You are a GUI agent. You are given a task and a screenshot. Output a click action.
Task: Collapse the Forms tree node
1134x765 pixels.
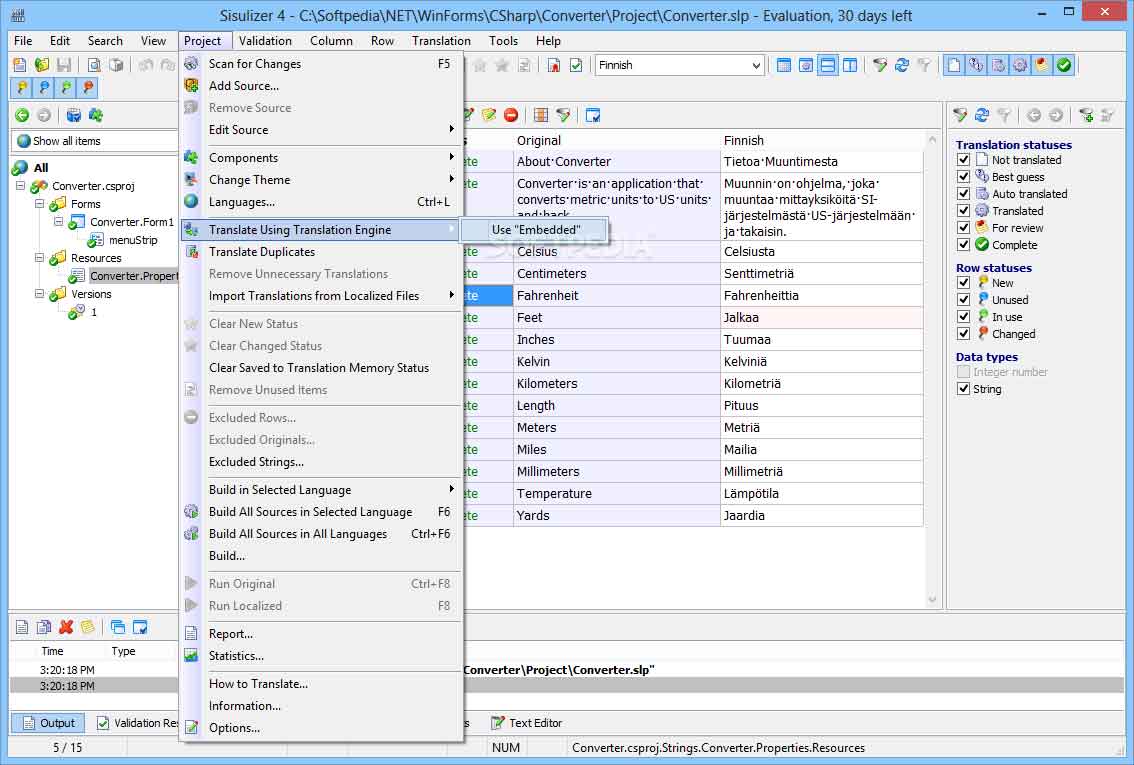coord(40,204)
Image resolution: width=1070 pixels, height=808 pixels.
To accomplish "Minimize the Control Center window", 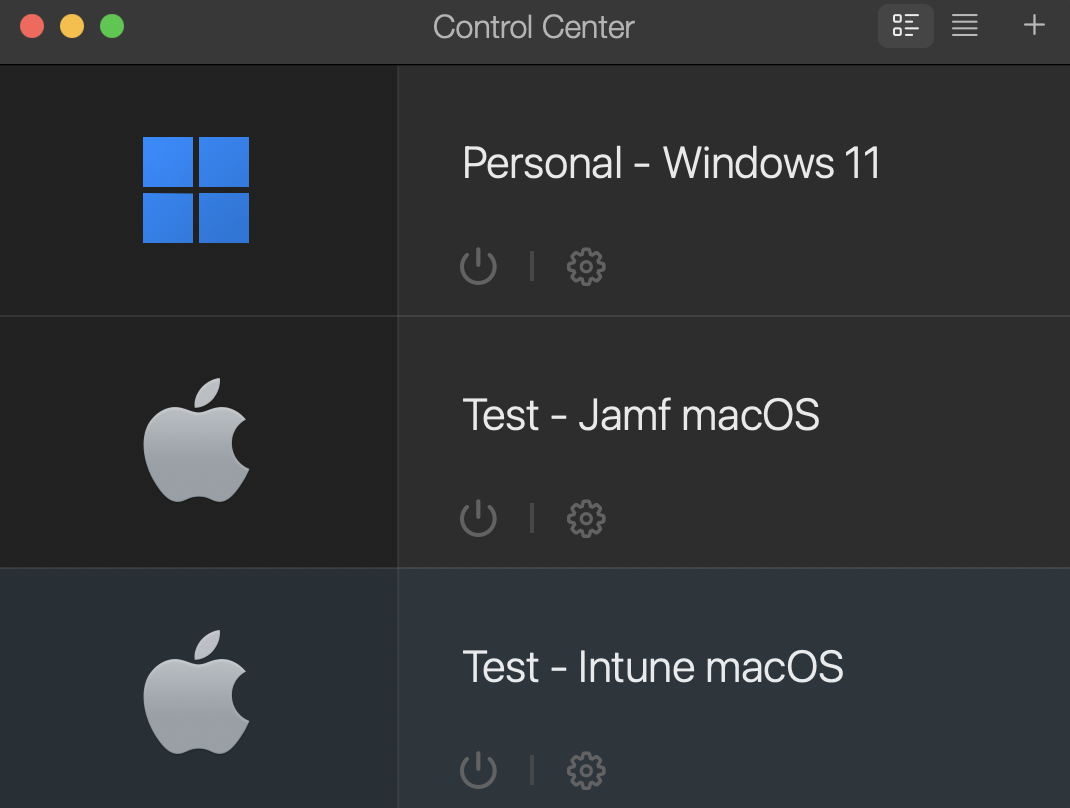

**REQUIRED WORK**
Without any pictures, return the material above exactly.

**EXERCISE OUTPUT**
You are a GUI agent. You are given a task and a screenshot. Output a click action.
Task: Collapse the Forms tree node
1134x765 pixels.
coord(40,204)
Image resolution: width=1070 pixels, height=808 pixels.
To accomplish "Minimize the Control Center window", 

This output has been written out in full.